Właśnie nastąpiło udane pierwsze rozpalenie kotła parowego bloku nr 7 na oleju lekkim, a tym samym rozpoczęto gorący rozruch tego bloku o mocy 496 MW. Kolejny etap to pierwsza synchronizacja z Krajowym Systemem Elektroenergetycznym.
Budowa nowoczesnej jednostki w Elektrowni Turów to jedna z flagowych inwestycji PGE. Zakończony sukcesem ten etap rozruchu bloku oznacza, że niezwykle skomplikowana zarówno pod względem projektowym, jak i realizacyjnym budowa powoli dobiega końca. Zastosowanie najnowszych technologii w Elektrowni Turów na bloku nr 7 pozwoli na uzyskanie wysokiej, powyżej 43 proc. sprawności produkcji energii elektrycznej. W obecnym kształcie Elektrownia Turów jest w stanie dostarczyć energię elektryczną do około 2,3 mln gospodarstw. Po zakończeniu budowy turoszowski kompleks energetyczny będzie mógł zasilić w energię elektryczną dodatkowy milion gospodarstw – mówi Wioletta Czemiel-Grzybowska, prezes zarządu PGE Górnictwo i Energetyka Konwencjonalna.

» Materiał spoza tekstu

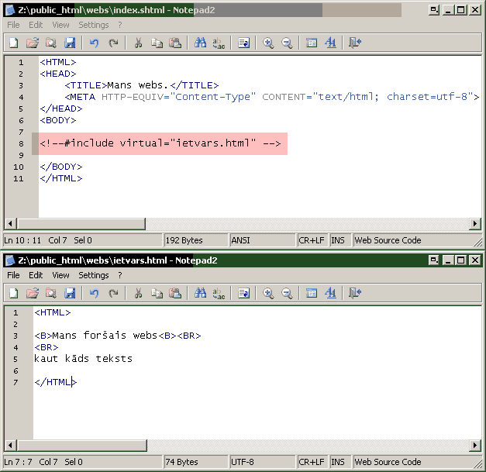486x472 pixels.
Task: Click Undo icon in index.shtml toolbar
Action: [x=94, y=43]
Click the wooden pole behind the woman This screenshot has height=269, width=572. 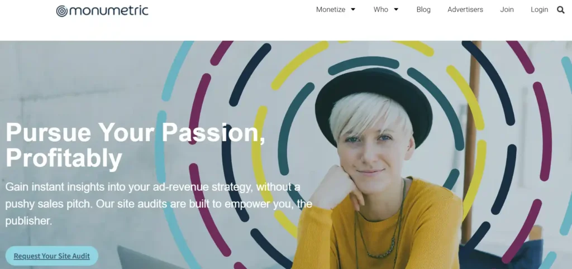tap(471, 142)
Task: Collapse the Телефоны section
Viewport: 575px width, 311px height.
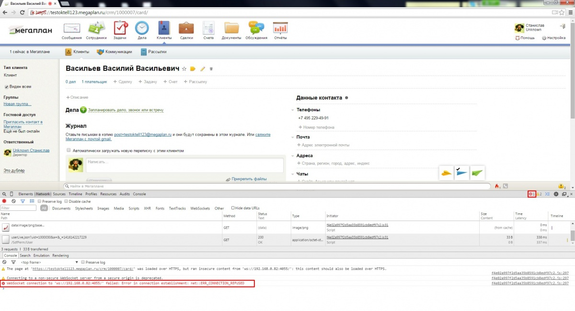Action: point(292,110)
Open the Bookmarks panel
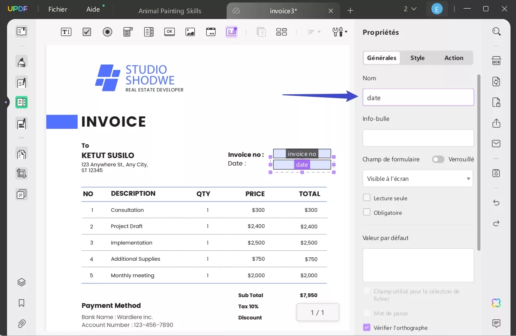Screen dimensions: 516x336 pos(22,303)
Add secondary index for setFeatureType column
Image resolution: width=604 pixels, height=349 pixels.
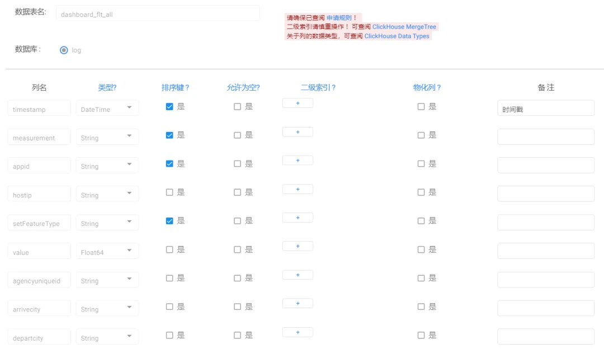click(298, 218)
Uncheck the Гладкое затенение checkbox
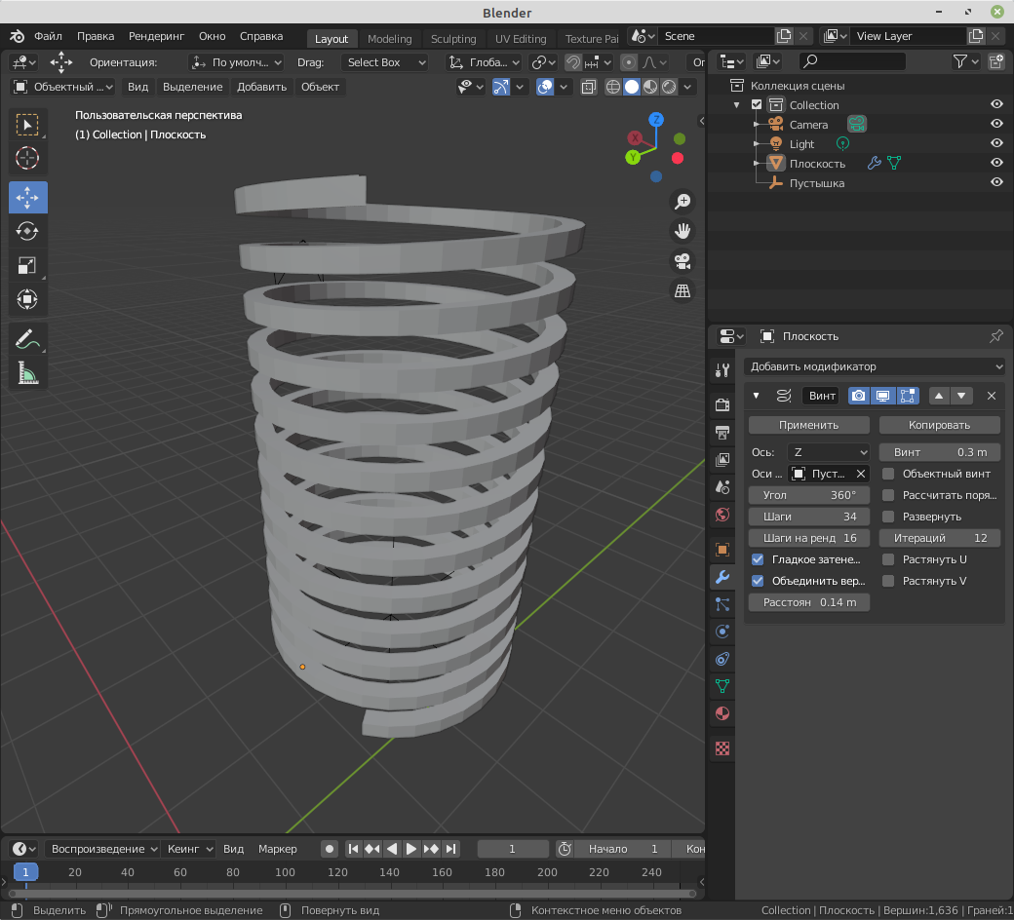 [758, 559]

Pierwsze rozpalenie kotła ma na celu zabezpieczenie przed korozją część ciśnieniową kotła. Proces przedmuchiwania kotła według technologii przygotowanej przez jego dostawcę będzie trwał ok. 4 tygodni. Po zakończeniu procesu przedmuchiwania para osiągnie czystość pozwalającą na podanie jej na turbinę.
Nowy blok będzie spełniał surowe normy ochrony środowiska. Emisja SO2 w porównaniu z wyłączonymi wcześniej blokami nr 8, 9 i 10 będzie prawie 20-krotnie niższa, a emisja pyłów około 10-krotnie. Dodatkowo, blok będzie charakteryzował się emisją CO2 o ok. 15 proc. niższą, niż obecnie funkcjonujące bloki w tej lokalizacji.

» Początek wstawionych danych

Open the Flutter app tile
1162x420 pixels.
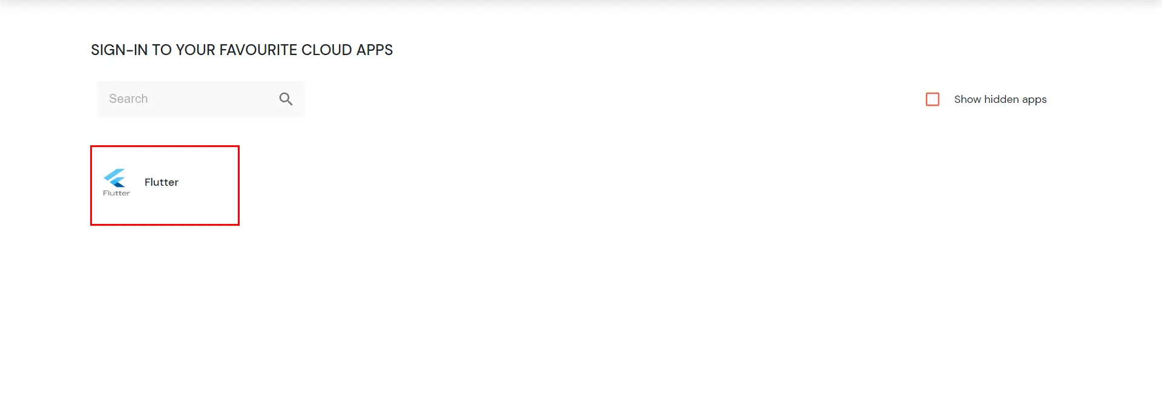[165, 185]
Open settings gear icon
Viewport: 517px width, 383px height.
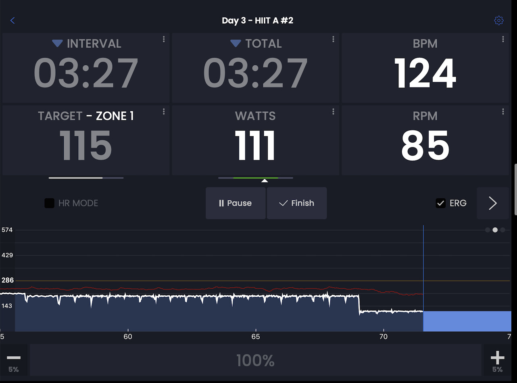click(x=499, y=21)
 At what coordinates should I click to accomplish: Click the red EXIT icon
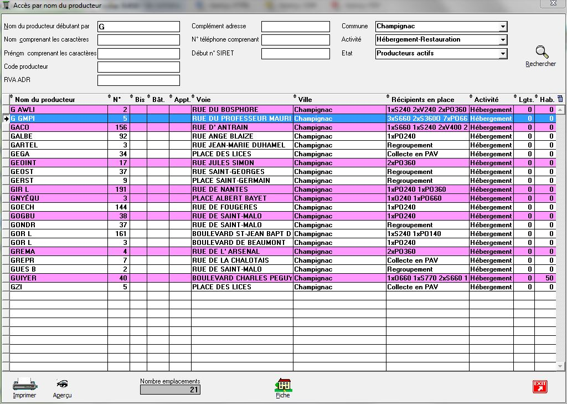[539, 386]
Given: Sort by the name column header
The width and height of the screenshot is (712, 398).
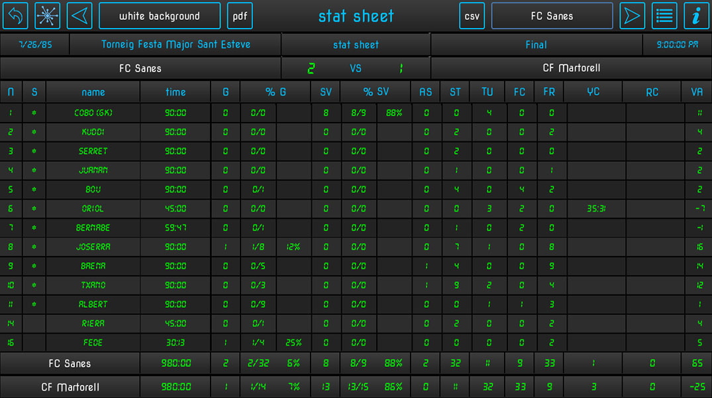Looking at the screenshot, I should point(93,92).
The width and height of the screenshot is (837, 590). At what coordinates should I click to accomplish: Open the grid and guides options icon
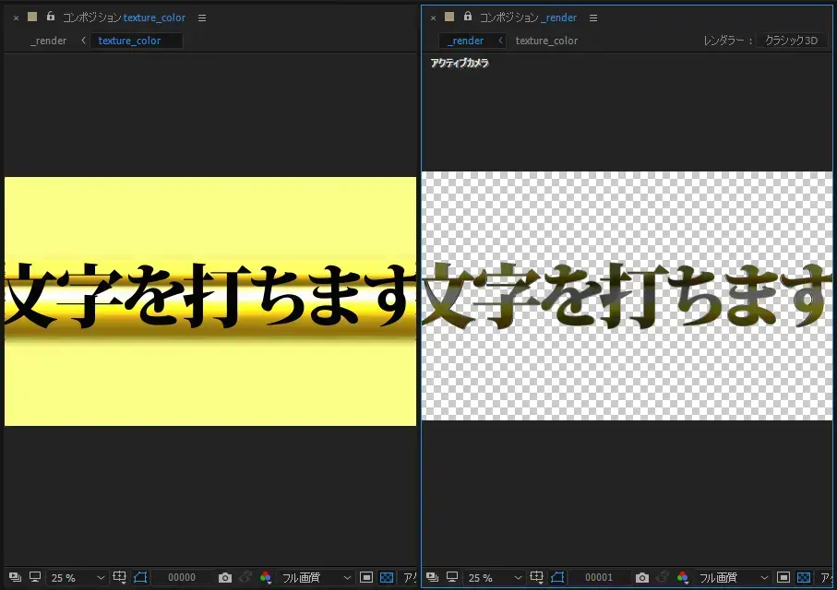point(119,578)
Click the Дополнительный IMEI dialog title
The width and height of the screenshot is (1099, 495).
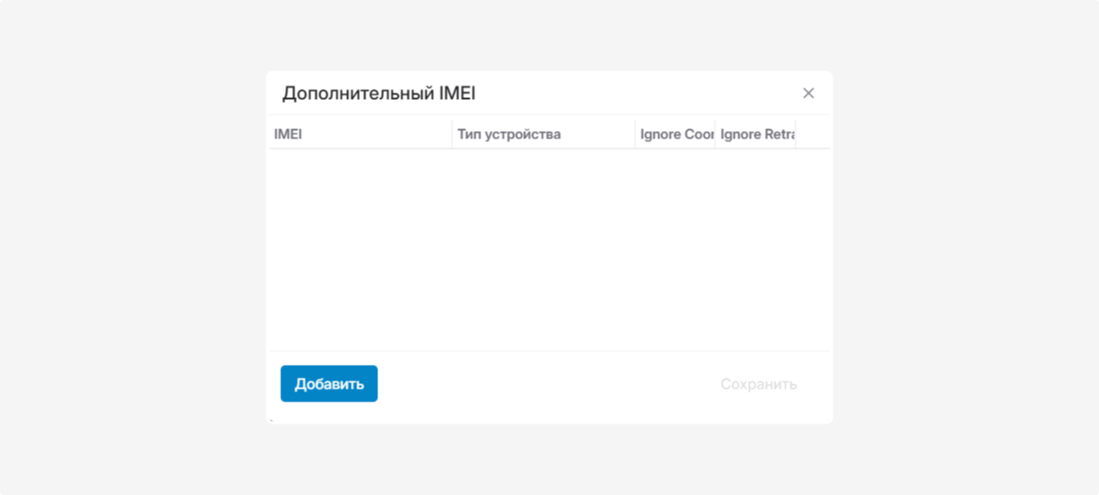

Nowa jednostka, po jej oddaniu do eksploatacji, pozwoli całkowicie odbudować moc Elektrowni Turów. Siedem pracujących wtedy bloków, w tym całkowicie zmodernizowane bloki nr 1-3, osiągnie moc ponad 2.000 MW. Parametry nowego bloku dobrano w ten sposób, by do zakończenia jego pracy w 2044 roku w pełni i efektywnie wykorzystać zasoby węgla brunatnego w złożu Kopalni Węgla Brunatnego Turów, z jednoczesnym zachowaniem wszystkich norm i standardów środowiskowych.
Komentarze (9)
Od węgla na świecie się odchodzi.i czym tu się chwalić.
Można śmiało palić węgiel. Dopóki nie odejdziemy od wiary w bogów, bożków, bogiń, jakiś Maryji królowej Polski, duchów itp deb.ilizmów produkty spalania paliw kopalnych nam w niczym nie zaszkodzą.

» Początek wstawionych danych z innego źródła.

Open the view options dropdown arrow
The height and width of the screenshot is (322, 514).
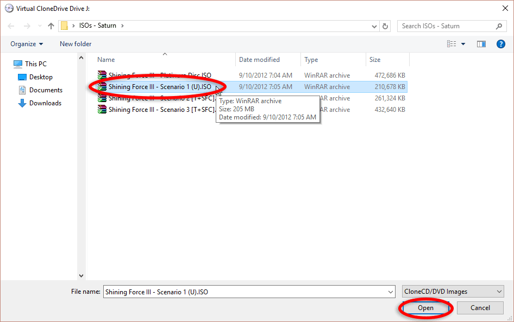coord(463,44)
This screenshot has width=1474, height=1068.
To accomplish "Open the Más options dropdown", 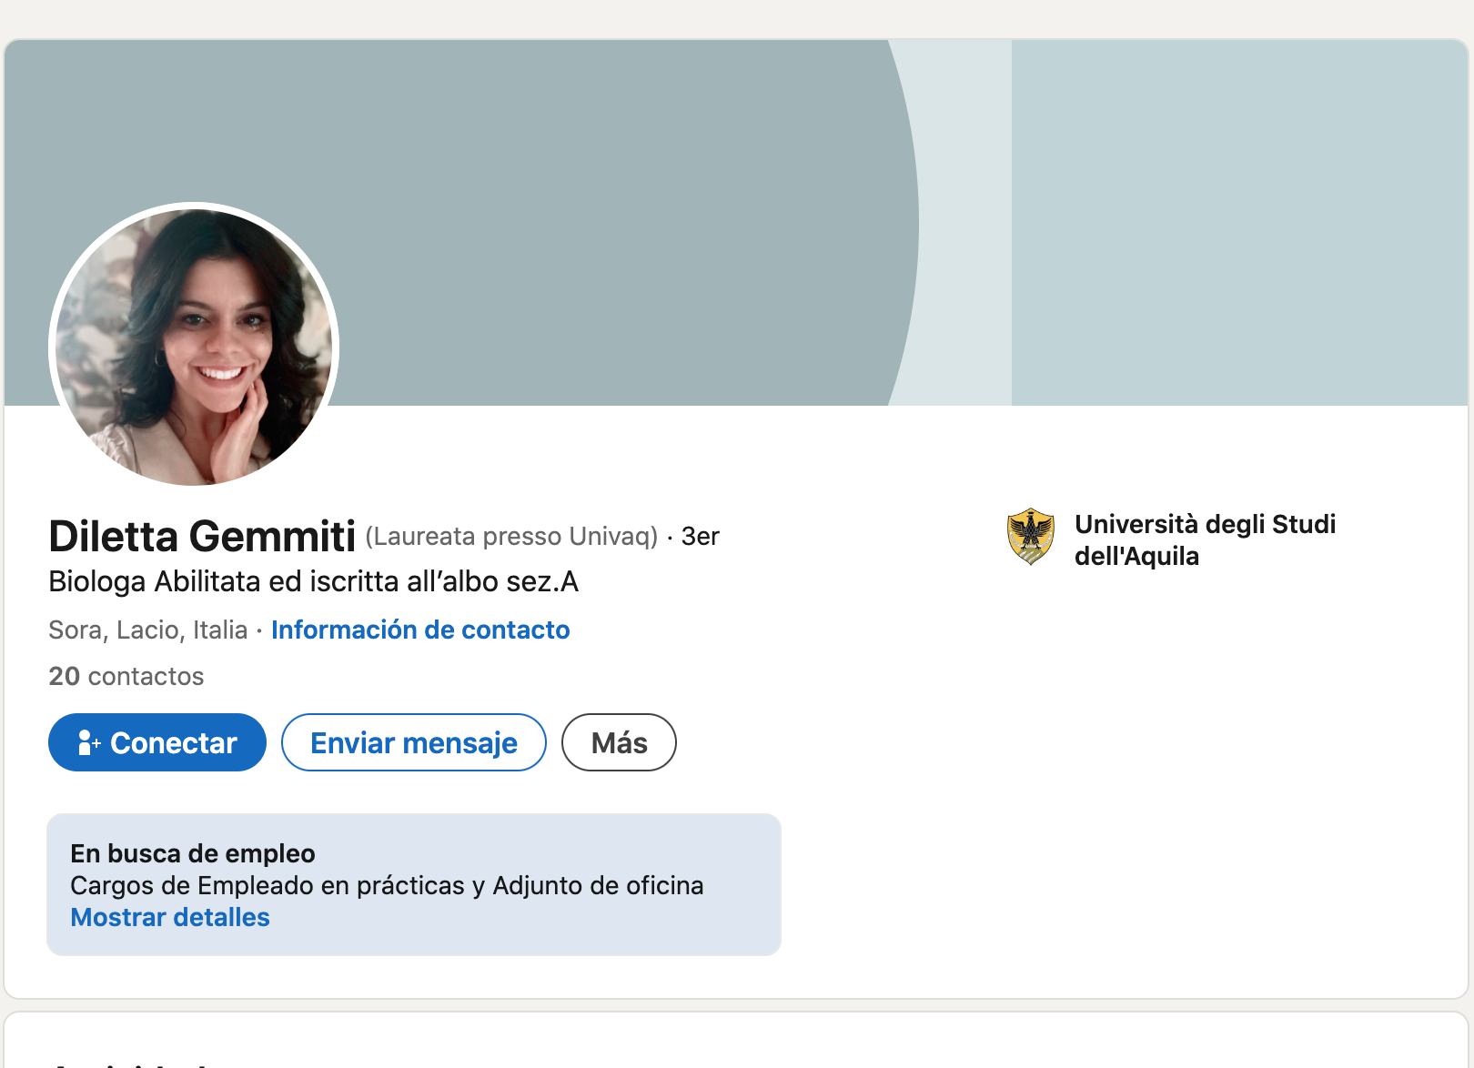I will [619, 743].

Wiadomości z 2018 roku: "Oficjalnie: Jezus Chrystus "Królem Polski". Prezydent, posłowie i 6 tys. ludzi wzięło udział w uroczystości" To też rozumiem,że jeżeli królem polski jest jakiś tam dżizus to d*** nie jest prezydentem? Z drugiej strony to w sumie prezydentem w polszy może jest teraz Królik Bugs,albo Kaczor Donald? Do tego królową Lasów Państwowych została żydówka Miriam,ogólnie można by było się z tego śmiać,gdyby nie to,że imprezy związane z tymi intronizacjami kosztowały podatników kilka milionów złotych.
Naziści tak odchodzą od węgla brunatnego, że spalaja go trzy razy więcej niż Polska.
A gdzie jest jakieś nazistowskie państwo?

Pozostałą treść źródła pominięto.